* _Provided data_
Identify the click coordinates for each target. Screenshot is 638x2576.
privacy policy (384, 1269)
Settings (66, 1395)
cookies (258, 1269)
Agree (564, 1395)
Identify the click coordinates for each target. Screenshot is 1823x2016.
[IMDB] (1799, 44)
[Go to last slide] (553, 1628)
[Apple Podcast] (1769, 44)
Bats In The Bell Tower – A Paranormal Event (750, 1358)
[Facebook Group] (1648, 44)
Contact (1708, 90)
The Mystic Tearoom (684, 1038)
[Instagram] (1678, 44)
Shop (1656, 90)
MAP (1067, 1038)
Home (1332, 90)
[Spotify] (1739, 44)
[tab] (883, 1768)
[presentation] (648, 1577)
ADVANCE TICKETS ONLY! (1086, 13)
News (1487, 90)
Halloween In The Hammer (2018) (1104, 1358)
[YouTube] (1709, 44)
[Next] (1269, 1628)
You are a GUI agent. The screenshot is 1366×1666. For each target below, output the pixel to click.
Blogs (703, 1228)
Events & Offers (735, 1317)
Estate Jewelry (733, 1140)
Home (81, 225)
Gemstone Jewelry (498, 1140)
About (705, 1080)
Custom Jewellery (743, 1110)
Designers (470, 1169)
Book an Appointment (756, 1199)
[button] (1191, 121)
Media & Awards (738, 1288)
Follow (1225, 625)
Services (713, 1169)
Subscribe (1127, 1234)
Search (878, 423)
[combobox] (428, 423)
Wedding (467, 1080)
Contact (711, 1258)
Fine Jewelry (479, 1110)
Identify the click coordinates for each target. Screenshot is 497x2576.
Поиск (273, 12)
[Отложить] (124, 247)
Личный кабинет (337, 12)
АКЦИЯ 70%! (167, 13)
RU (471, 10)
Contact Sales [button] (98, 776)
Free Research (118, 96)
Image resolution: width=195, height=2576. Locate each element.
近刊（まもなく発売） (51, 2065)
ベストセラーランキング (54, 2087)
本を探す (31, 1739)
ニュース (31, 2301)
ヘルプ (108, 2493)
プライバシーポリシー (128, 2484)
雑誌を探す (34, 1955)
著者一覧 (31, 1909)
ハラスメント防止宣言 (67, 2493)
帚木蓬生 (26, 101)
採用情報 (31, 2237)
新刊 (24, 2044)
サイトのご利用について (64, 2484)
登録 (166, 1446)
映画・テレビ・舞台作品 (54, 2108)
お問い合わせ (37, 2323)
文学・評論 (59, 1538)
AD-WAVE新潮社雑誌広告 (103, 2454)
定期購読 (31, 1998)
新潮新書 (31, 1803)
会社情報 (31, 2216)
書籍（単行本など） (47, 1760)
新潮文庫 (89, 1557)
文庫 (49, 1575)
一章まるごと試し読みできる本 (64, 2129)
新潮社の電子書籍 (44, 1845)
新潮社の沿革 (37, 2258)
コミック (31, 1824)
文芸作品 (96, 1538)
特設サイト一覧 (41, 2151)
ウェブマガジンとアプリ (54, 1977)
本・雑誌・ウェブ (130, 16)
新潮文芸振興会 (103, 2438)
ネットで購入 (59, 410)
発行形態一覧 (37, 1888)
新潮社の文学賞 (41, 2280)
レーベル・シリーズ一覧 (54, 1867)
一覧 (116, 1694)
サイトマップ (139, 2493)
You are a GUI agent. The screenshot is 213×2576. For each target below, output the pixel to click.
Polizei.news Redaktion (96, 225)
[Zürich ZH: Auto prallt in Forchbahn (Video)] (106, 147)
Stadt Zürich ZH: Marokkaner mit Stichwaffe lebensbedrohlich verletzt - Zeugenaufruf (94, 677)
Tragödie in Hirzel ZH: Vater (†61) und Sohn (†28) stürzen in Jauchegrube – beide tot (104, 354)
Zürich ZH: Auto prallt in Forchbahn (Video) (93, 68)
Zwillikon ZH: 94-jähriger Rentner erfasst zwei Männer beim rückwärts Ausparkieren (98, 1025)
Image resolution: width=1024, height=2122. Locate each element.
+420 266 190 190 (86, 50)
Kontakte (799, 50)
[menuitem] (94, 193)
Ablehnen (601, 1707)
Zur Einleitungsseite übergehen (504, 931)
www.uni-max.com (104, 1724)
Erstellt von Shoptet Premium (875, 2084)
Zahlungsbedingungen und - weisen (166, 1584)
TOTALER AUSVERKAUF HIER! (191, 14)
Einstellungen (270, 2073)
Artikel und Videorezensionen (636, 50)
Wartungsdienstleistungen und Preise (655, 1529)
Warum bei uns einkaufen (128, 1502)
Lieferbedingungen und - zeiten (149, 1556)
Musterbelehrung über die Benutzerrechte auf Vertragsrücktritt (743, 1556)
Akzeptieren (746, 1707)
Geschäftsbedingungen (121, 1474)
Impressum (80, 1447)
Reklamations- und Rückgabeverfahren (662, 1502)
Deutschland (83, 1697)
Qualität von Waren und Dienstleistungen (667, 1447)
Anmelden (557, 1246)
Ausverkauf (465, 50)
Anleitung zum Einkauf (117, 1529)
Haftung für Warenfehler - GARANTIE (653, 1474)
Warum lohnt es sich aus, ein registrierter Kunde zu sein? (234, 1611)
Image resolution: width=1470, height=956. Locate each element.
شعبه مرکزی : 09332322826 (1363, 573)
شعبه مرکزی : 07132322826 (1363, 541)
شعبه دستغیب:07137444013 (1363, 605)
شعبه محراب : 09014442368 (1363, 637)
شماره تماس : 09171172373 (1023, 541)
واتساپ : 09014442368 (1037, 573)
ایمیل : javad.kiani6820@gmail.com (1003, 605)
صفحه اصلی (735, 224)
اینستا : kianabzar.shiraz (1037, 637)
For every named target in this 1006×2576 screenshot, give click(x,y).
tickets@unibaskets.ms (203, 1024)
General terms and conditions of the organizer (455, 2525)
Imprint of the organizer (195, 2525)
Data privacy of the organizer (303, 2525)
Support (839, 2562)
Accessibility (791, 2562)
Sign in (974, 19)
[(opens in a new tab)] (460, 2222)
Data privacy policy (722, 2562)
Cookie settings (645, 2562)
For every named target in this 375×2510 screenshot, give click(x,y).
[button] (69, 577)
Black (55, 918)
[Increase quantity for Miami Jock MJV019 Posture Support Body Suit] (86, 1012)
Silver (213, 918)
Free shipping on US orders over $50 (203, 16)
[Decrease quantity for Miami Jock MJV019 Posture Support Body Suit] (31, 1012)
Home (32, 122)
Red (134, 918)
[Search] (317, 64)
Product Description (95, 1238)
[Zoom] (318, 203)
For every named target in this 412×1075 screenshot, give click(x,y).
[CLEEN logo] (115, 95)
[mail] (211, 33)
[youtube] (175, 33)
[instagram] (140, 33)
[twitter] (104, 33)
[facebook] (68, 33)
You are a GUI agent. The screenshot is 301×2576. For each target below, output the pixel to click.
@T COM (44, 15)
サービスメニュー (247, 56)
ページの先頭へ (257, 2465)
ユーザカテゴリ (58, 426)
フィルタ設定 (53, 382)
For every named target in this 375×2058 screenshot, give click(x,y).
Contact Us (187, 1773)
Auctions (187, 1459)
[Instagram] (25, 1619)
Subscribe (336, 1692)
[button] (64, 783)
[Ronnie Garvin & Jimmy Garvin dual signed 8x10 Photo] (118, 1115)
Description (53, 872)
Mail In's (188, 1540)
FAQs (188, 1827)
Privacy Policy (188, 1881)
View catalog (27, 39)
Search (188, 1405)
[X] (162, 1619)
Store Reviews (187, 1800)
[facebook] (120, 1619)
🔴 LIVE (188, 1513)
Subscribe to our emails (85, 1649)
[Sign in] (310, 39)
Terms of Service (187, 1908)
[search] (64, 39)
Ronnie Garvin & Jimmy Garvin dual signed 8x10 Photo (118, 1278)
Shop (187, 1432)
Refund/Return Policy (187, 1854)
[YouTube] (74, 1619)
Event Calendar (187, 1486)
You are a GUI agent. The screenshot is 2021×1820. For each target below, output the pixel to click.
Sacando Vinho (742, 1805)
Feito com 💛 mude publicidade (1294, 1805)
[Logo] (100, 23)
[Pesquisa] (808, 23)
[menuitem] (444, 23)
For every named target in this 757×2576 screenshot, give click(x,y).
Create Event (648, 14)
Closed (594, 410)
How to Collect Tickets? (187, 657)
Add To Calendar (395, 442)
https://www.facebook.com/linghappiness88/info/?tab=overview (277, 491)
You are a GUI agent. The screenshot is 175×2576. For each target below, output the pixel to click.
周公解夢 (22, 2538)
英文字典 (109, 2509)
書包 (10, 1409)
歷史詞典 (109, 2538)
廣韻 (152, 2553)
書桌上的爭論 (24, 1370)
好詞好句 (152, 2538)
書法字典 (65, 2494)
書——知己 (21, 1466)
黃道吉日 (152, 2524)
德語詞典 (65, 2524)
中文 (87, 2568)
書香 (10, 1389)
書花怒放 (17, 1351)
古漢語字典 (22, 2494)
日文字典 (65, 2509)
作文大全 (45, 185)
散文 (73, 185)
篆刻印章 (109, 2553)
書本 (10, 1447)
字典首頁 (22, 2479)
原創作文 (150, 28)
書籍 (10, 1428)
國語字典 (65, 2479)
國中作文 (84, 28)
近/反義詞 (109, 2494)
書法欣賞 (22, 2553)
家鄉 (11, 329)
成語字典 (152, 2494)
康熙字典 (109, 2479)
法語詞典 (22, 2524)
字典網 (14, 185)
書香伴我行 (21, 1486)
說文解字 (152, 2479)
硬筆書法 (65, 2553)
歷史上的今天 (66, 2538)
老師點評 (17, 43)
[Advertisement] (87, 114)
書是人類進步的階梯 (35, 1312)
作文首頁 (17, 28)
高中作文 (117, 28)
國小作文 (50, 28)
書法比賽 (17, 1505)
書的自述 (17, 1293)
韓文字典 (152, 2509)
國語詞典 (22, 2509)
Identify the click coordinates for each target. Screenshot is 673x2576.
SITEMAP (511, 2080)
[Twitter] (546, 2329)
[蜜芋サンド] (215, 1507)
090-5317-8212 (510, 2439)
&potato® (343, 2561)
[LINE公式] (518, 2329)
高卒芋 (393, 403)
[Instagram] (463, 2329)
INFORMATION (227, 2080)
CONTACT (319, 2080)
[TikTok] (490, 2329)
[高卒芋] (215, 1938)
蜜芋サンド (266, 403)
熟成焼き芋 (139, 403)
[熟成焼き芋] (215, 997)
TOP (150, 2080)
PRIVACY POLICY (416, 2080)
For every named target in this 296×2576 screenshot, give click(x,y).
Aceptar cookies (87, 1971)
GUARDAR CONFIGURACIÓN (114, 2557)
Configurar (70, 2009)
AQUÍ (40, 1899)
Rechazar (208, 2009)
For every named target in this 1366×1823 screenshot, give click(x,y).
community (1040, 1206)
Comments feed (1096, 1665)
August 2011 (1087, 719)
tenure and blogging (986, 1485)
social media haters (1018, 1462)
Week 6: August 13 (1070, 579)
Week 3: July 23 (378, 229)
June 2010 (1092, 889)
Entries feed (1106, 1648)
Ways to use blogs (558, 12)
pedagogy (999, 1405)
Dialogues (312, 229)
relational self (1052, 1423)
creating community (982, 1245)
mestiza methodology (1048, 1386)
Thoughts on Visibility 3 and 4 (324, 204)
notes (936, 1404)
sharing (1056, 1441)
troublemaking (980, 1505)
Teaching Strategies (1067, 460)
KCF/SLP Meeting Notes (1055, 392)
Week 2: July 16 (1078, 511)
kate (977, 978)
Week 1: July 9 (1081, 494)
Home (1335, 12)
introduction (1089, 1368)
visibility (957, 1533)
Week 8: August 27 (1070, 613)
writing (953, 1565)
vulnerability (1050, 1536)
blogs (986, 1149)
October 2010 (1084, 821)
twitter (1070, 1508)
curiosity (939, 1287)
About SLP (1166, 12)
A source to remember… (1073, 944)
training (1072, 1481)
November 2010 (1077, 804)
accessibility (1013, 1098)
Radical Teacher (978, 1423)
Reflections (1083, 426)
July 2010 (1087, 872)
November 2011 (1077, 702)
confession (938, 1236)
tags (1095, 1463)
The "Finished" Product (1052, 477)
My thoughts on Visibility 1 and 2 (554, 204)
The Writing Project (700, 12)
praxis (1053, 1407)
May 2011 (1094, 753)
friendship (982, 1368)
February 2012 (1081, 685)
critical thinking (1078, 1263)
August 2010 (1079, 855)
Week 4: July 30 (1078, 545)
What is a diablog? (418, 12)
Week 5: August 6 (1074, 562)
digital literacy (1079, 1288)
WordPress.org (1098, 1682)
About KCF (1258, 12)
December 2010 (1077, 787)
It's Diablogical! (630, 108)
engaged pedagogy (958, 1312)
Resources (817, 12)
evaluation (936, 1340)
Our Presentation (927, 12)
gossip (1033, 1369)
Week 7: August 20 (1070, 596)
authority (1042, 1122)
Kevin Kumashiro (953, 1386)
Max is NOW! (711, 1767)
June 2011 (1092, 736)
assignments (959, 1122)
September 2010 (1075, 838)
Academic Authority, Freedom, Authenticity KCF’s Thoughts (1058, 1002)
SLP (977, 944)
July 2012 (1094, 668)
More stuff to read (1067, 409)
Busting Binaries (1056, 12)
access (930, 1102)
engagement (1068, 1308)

* _Work task_
Look through the data above for the string "coordinates" and copy every line where it appears.

* _Output for this exercise_
Identify the click coordinates for each target. Screenshot is 638x2576.
Identify the click coordinates for each target. Screenshot is 1823x2016.
Identify the click coordinates for each target. Screenshot is 497x2576.
Identify the click coordinates for each target. Screenshot is 673x2576.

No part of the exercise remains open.